*WHAT TO PRODUCE*. Give back every entry in full, exactly as it reads.

(Saved entries)
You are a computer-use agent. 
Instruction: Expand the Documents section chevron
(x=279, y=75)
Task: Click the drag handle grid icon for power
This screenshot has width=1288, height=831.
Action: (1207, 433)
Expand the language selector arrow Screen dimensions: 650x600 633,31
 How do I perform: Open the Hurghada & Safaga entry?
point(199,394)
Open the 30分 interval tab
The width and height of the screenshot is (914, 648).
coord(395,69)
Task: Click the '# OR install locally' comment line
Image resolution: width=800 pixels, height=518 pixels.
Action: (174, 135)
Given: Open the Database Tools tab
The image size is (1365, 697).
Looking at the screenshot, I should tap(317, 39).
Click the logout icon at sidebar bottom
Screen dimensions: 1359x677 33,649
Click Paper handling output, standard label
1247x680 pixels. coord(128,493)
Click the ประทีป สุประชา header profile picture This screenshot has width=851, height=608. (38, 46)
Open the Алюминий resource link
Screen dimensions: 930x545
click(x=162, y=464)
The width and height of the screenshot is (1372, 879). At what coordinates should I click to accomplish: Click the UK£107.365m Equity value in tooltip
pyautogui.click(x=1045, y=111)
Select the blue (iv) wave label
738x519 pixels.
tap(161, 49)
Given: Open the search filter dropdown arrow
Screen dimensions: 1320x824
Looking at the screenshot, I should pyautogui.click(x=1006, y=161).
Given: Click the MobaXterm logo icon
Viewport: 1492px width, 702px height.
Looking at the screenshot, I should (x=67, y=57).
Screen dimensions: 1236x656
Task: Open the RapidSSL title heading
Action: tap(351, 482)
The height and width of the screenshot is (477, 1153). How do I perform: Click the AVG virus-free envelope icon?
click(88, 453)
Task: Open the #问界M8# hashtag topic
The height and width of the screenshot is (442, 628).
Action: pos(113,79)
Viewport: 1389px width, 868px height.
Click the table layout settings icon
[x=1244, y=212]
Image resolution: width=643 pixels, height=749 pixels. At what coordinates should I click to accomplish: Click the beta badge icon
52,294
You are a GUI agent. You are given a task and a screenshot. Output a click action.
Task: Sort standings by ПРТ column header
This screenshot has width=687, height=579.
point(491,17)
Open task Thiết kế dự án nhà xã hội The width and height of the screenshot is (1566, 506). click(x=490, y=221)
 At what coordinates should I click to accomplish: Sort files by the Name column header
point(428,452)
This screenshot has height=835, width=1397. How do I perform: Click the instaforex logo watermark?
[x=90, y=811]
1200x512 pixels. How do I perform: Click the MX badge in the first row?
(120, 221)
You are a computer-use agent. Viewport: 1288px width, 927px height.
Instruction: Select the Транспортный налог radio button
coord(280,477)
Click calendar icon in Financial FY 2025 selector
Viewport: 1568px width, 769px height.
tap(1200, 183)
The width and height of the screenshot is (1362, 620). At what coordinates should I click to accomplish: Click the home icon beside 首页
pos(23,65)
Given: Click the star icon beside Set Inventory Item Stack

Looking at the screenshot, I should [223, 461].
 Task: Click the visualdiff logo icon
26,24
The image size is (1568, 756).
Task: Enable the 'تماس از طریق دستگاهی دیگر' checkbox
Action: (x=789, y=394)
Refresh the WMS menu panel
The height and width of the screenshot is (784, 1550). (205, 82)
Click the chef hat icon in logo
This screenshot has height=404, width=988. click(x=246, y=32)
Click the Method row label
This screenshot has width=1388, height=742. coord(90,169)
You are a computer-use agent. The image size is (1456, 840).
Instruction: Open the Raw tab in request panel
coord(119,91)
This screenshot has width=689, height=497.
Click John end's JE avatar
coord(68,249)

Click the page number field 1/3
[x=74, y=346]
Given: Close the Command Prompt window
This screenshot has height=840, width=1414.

*OUTPUT*.
You are a computer-use agent. 
Instruction: Expand the Documents section chevron
(x=279, y=75)
Task: Click the drag handle grid icon for power
This screenshot has width=1288, height=831.
Action: (1207, 433)
Expand the language selector arrow Screen dimensions: 650x600 633,31
 How do I perform: Open the Hurghada & Safaga entry?
point(199,394)
Open the 30分 interval tab
The width and height of the screenshot is (914, 648).
coord(395,69)
Task: Click the '# OR install locally' comment line
Image resolution: width=800 pixels, height=518 pixels.
Action: (174, 135)
Given: Open the Database Tools tab
The image size is (1365, 697).
Looking at the screenshot, I should tap(317, 39).
Click the logout icon at sidebar bottom
Screen dimensions: 1359x677 33,649
Click Paper handling output, standard label
1247x680 pixels. coord(128,493)
Click the ประทีป สุประชา header profile picture This screenshot has width=851, height=608. (38, 46)
Open the Алюминий resource link
Screen dimensions: 930x545
click(x=162, y=464)
The width and height of the screenshot is (1372, 879). At what coordinates should I click to accomplish: Click the UK£107.365m Equity value in tooltip
pyautogui.click(x=1045, y=111)
Select the blue (iv) wave label
738x519 pixels.
tap(161, 49)
Given: Open the search filter dropdown arrow
Screen dimensions: 1320x824
Looking at the screenshot, I should pyautogui.click(x=1006, y=161).
Given: Click the MobaXterm logo icon
Viewport: 1492px width, 702px height.
Looking at the screenshot, I should (x=67, y=57).
Screen dimensions: 1236x656
Task: Open the RapidSSL title heading
Action: tap(351, 482)
The height and width of the screenshot is (477, 1153). How do I perform: Click the AVG virus-free envelope icon?
click(88, 453)
Task: Open the #问界M8# hashtag topic
The height and width of the screenshot is (442, 628).
Action: pos(113,79)
Viewport: 1389px width, 868px height.
Click the table layout settings icon
[x=1244, y=212]
Image resolution: width=643 pixels, height=749 pixels. At what coordinates should I click to accomplish: Click the beta badge icon
52,294
You are a GUI agent. You are given a task and a screenshot. Output a click action.
Task: Sort standings by ПРТ column header
This screenshot has width=687, height=579.
point(491,17)
Open task Thiết kế dự án nhà xã hội The width and height of the screenshot is (1566, 506). click(x=490, y=221)
 At what coordinates should I click to accomplish: Sort files by the Name column header
point(428,452)
This screenshot has height=835, width=1397. How do I perform: Click the instaforex logo watermark?
[x=90, y=811]
1200x512 pixels. How do I perform: Click the MX badge in the first row?
(120, 221)
You are a computer-use agent. Viewport: 1288px width, 927px height.
Instruction: Select the Транспортный налог radio button
coord(280,477)
Click calendar icon in Financial FY 2025 selector
Viewport: 1568px width, 769px height.
tap(1200, 183)
The width and height of the screenshot is (1362, 620). At what coordinates should I click to accomplish: Click the home icon beside 首页
pos(23,65)
Given: Click the star icon beside Set Inventory Item Stack

Looking at the screenshot, I should [223, 461].
 Task: Click the visualdiff logo icon
26,24
The image size is (1568, 756).
Task: Enable the 'تماس از طریق دستگاهی دیگر' checkbox
Action: (x=789, y=394)
Refresh the WMS menu panel
The height and width of the screenshot is (784, 1550). (205, 82)
Click the chef hat icon in logo
This screenshot has height=404, width=988. click(x=246, y=32)
Click the Method row label
This screenshot has width=1388, height=742. coord(90,169)
You are a computer-use agent. The image size is (1456, 840).
Instruction: Open the Raw tab in request panel
coord(119,91)
This screenshot has width=689, height=497.
Click John end's JE avatar
coord(68,249)

Click the page number field 1/3
[x=74, y=346]
Given: Close the Command Prompt window
This screenshot has height=840, width=1414.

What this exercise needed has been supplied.